Já leram nas livrarias "Verónica decide morrer" pois bem é mais um livro do Paulo Coelho que feliz ou infelizmente desconheço - se fosse outro o titulo possivelmente me despertaria maior curiosidade - por exemplo se fosse: Verónica decide cagar! certamente deste haveria de querer ler umas páginas - pois penso que não decidimos a vontade de cagar, é ela que voluntariosa decide por nós!
Raios porque não escrevo eu também livro?

Em Junho o sol declinava como se fosse Outono e eu meditava nos meus mais sublimes desejos femininos peitos grandes rabos sexys sem conseguir conter o lacrimejar de pouco os ter abraçado no decurso da minha existência, vai dai pensei, e disse: apesar da minha fantasia sexual ser fazer amor com duas mulheres, prefiro fazer amor com uma mulher jeitosa de que com duas feias, depois reflecti melhor e conclui prefiro fazer amor com duas mulheres feias do que não fazer com nenhuma... achei então que atingira a sublimidade com este pensamento extraordinário...

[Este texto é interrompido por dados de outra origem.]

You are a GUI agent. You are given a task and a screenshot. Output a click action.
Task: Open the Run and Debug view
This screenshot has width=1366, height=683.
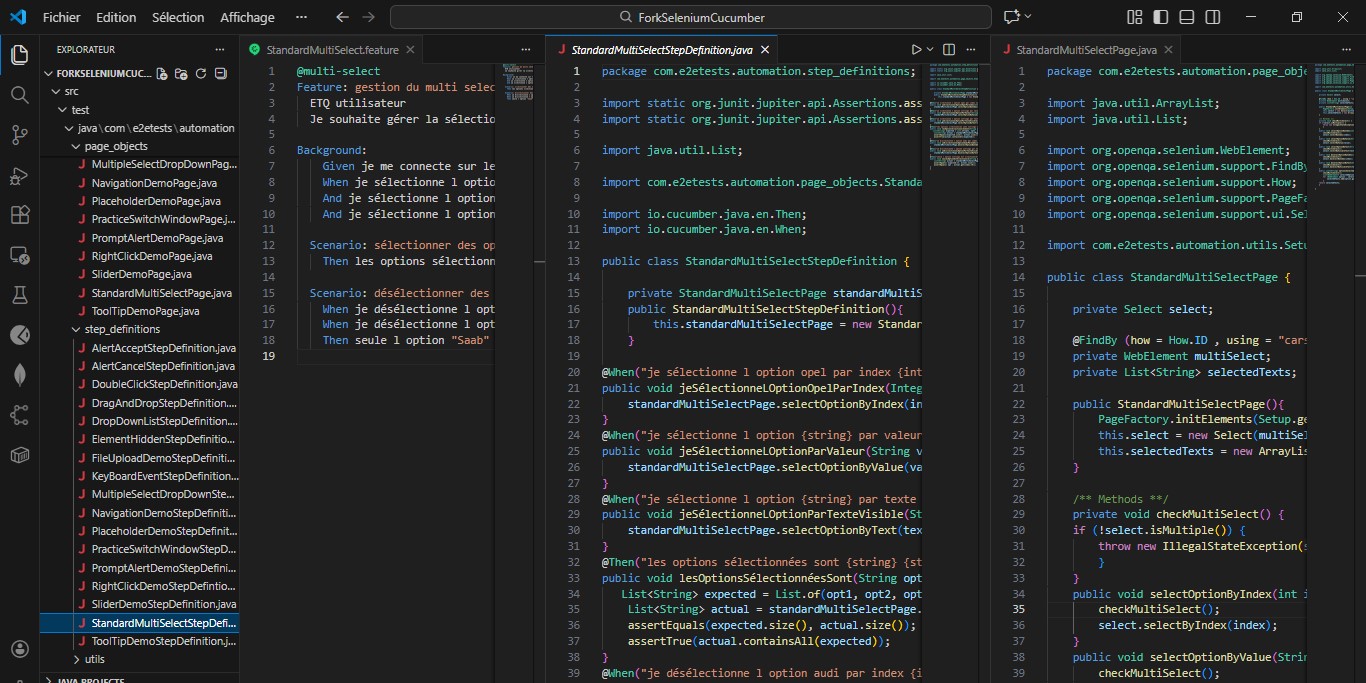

soube ontem pelo meu filhote de 5 anos que “ajudar é bater”. - Pai, perguntava ele, quando se ajuda bate-se, não é? - Não filho. Bater não é ajudar. - É é pai, quando nos pedem para ajudar, aos meninos do bibe verde, é para bater nos meninos de bibe azul, e nós ajudamos a bater…

quando eu ia buscar o filho à escolinha, corria o mês de Fevereiro. O Andrew fizera 6 anos. À saída uma menina de 5 anos da janela gritou - Andrew… - Olha Andrew a tua coleguinha, é bonita ela - é mais que bonita é a minha namorada… - A tua namorada Andrew? Como sabes isso? - Sei, deixei-a sentar no meu colo e ela gostou, por isso é minha namorada. - E como sabes que ela gostou? - Ela disse-mo ao ouvido...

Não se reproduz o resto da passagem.